1. Ein depressiver Mensch mit leeren Eisenspeichern sollte sich zunächst die Eisenspeicher füllen lassen - zumindest zur Hälfte. Die Wahrscheinlichkeit liegt bei über 60 Prozent, dass eine solche Behandlung erfolgreich ist Der Betreffende fühlt sich deutlich besser oder gar beschwerdefrei. Damit steht offensichtlich fest, dass er zuvor an einem Ei­sen­mangel gelitten hat. Seine Depression war also - zumindest vorwiegend eine Eisenmangel-Depression IDD (Iron Deficiency Depression).

 

2. Ein Kind mit Konzentrationsstörungen - modern ausgedrückt: Aufmerksamkeits-Defizit - und gleichzeitigem Eisenmangel sollte fürs Erste kein Ritalin bekommen, sondern Eisen.
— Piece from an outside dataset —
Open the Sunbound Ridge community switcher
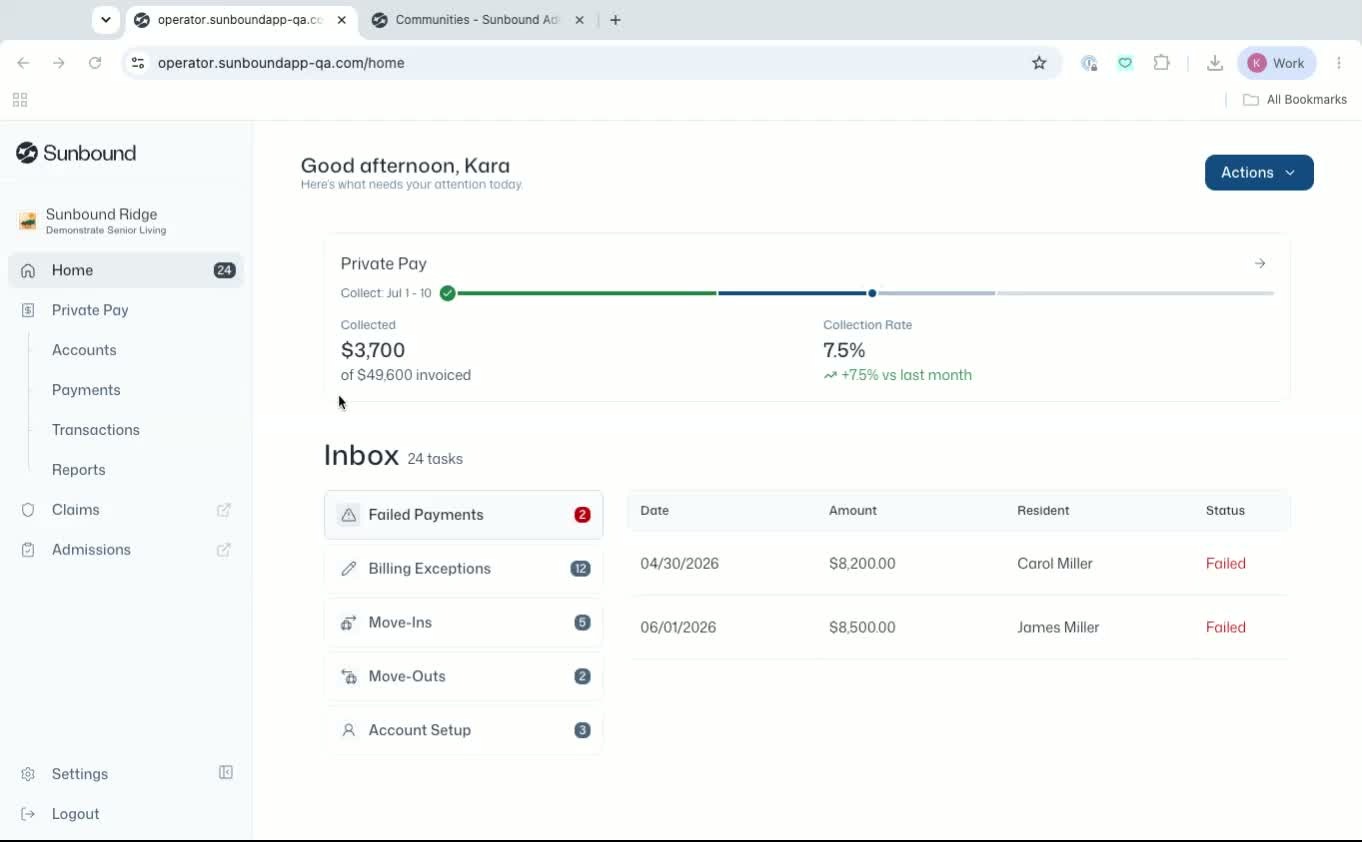 [125, 221]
Denn praktisch alle AD(H)S-Kinder weisen einen Eisenmangel auf, und etwa die Hälfte von ihnen profitiert von Eiseninfusionen.

 

Tritt allerdings nach einer Eisenaufsättigung doch keine Besserung ein, dann gilt es, nach weiteren Ursachen für die betreffenden Beschwerden zu suchen, und es kann und muss auch auf andere Weise therapiert werden.

 

Die ärztlichen Eisenzentren sind in der Lage, die individuell notwendige Menge an Eisen dank eines Internet-Calculators im health-banking (Gesundheitsdatenbank im Internet) online zu berechnen.

 

Die ärztlichen Eisenzentren haben auch das notwendige Know-how, Patientinnen im Optimalbereich des Füllungszustandes ihrer Eisenspeicher zu halten und auf diese Weise Rückfällen vorzubeugen.

 

Für all das ist Spezialwissen Voraussetzung, welches die Universitäten und Lehrbücher den Ärzten bisher vorenthalten. Dieses Know-how wird im Rahmen des Iron-Code-Projekts in Workshops und per Internet vermittelt. Interessierte Ärzte haben die Möglichkeit, nach Erwerb dieses Wissens ein eigenes ärztliches Eisenzentrum zu führen.